To calculate the probability of developing malignant tumours in those who have travelled to space or are going to do so, NASA has developed software that compares the exposure to solar radiation storms and to galactic cosmic rays.

Artist illustration of events on the sun changing the conditions in Near-Earth space. Credit: NASA.

“For a lunar or Mars mission, the risk with the most uncertainty relates to radiation exposure from both GCR—galactic cosmic radiation—and from SPE, solar particle or solar proton events, when the solar system is showered with radiation due to sunspots and associated coronal mass ejections,” explains Jones.

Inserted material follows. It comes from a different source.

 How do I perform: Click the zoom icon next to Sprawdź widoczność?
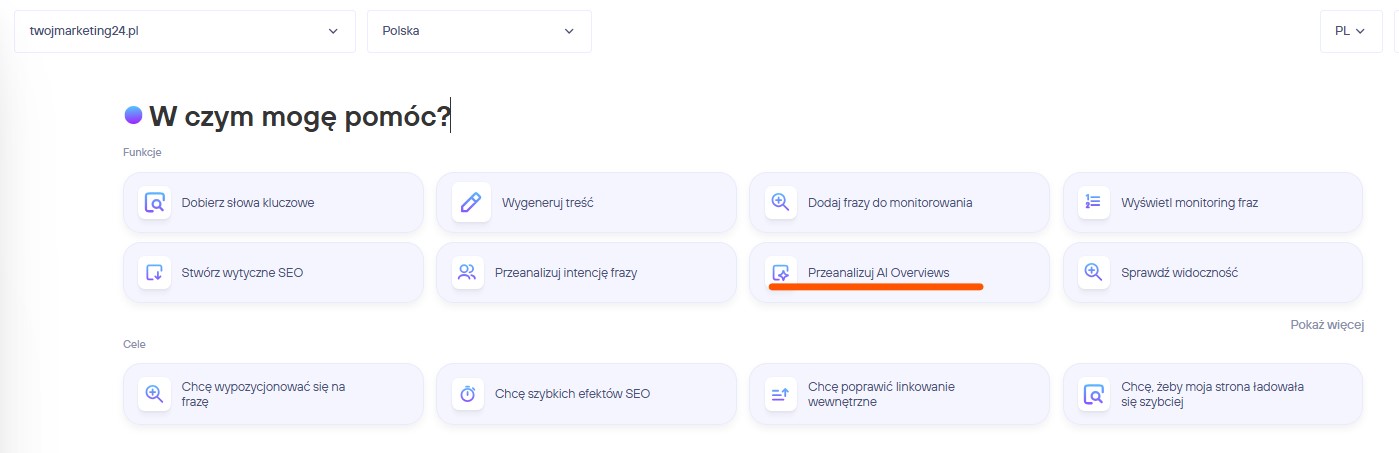[x=1094, y=272]
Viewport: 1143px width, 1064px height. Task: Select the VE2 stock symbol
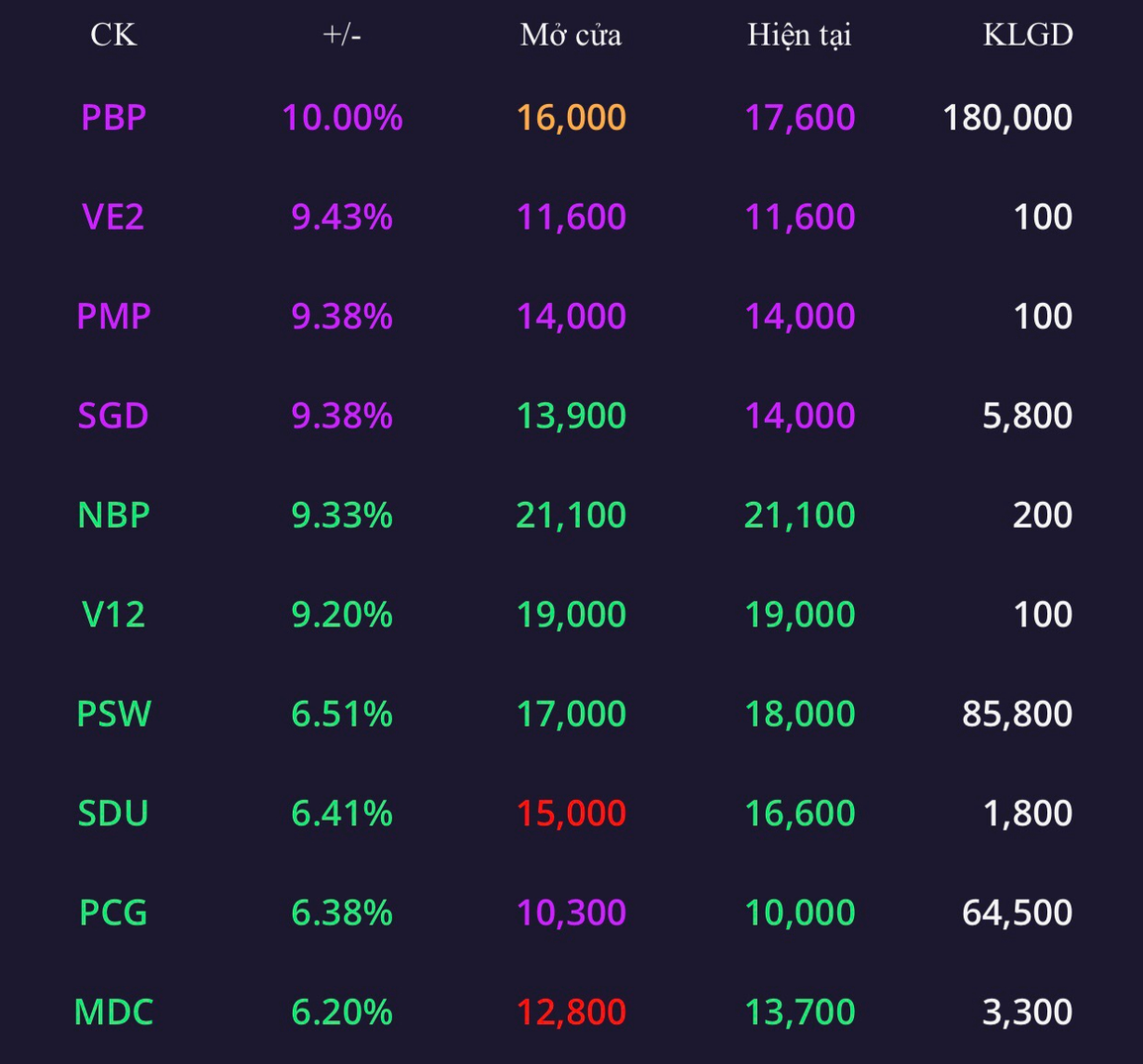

In addition to an increased risk of cancer, exposure to this radiation can also damage the central nervous system, with effects that are noticed years later, such as altered motor and cognitive functions. Degenerative diseases such as cataracts or cardiac and circulatory pathologies could also develop.

Playing the gravity field

Although it may seem fun to live without gravity, floating on a ship or in space, variations in the gravitational fields affect the human body. On a trip to Mars, space travellers will have to face three situations: the six-month journey between the planets, where they will not experience weight; the stay on the surface of Mars, with a third of the terrestrial gravity, and the return to the Earth with its corresponding gravity.

The transition from one gravitational field to another affects orientation, coordination, balance and locomotion. To this is added the problem that the lack of gravity causes bones to lose minerals, with a density loss of more than 1% each month. On Earth, older people lose more or less that percentage of minerals, but every year.

Astronaut Karen Nyberg is pictured near fresh fruit floating in the International Space Station. Credit: NASA.

Kokhan reminds us that hypogravity, i.e. the existence of a diminished gravitational field, also affects the functions of the central nervous system. However, according to an experiment conducted on rats, low gravity combined with a type of radiation could level out the negative effects on this nervous system. “These data inspire optimism,” says the scientist.

Isolated in space

The isolation for months on end can also take a toll on mental health. Although astronauts prepare for these conditions, living in a small space often influences mood, personal relationships and the occurrence of sleep disorders. To avoid this, engineers are designing ships with LED lights, which help to balance circadian rhythms and improve sleep.

This isolation is also the perfect environment for the microbes of the body to be transmitted from one person to another. With their immune systems altered, astronauts are at greater risk of suffering from allergies and other diseases.

There are numerous challenges for the human body that scientists are analysing and trying to prevent before taking the great interplanetary leap.